*Action item*
For the entries that follow, say how many lines hold the string "computer", with nothing else in the reply.

+---+

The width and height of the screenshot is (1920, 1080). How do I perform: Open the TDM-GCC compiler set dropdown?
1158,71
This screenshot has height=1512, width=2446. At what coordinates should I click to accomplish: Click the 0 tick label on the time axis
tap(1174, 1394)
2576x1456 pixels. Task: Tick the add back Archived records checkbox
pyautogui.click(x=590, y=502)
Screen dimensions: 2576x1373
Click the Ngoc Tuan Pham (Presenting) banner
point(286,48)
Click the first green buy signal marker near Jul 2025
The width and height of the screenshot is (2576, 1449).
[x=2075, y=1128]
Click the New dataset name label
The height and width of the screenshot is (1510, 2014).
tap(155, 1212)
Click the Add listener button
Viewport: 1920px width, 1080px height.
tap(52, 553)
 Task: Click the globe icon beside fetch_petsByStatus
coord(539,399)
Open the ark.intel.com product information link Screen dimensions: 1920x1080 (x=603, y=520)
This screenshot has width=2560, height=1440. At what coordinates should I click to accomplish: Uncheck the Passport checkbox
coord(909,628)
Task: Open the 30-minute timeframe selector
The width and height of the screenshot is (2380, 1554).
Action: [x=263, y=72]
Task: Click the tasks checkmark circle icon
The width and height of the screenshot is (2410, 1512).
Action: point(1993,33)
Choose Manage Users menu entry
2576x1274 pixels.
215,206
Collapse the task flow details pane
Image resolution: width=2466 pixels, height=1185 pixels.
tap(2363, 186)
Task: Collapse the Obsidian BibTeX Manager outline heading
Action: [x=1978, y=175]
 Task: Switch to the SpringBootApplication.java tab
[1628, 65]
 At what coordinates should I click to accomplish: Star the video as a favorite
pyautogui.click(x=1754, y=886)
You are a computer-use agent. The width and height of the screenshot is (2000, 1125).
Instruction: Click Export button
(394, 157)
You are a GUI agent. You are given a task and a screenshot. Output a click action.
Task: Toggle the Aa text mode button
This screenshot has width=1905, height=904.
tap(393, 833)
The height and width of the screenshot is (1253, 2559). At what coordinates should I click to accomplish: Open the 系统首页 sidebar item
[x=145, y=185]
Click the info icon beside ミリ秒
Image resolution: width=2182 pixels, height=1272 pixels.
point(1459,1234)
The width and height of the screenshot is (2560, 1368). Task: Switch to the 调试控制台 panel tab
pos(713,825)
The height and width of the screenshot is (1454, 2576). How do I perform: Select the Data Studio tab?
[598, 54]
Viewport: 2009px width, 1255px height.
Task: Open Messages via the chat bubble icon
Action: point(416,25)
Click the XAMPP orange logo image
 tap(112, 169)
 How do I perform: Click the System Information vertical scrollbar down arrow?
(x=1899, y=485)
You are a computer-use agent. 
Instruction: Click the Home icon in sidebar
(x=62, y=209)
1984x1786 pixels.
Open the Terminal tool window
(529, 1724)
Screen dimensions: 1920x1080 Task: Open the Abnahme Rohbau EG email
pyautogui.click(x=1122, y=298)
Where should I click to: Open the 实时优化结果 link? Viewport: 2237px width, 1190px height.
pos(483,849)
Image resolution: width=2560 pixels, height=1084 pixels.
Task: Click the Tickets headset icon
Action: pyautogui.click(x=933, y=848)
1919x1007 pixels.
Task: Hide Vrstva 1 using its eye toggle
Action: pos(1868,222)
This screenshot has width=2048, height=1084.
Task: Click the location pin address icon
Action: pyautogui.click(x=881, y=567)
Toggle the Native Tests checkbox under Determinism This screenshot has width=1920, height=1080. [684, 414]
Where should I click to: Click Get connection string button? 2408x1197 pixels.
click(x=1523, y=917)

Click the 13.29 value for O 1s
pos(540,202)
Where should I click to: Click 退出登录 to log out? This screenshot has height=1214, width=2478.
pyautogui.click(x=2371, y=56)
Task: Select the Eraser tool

+---+

*Task result*
2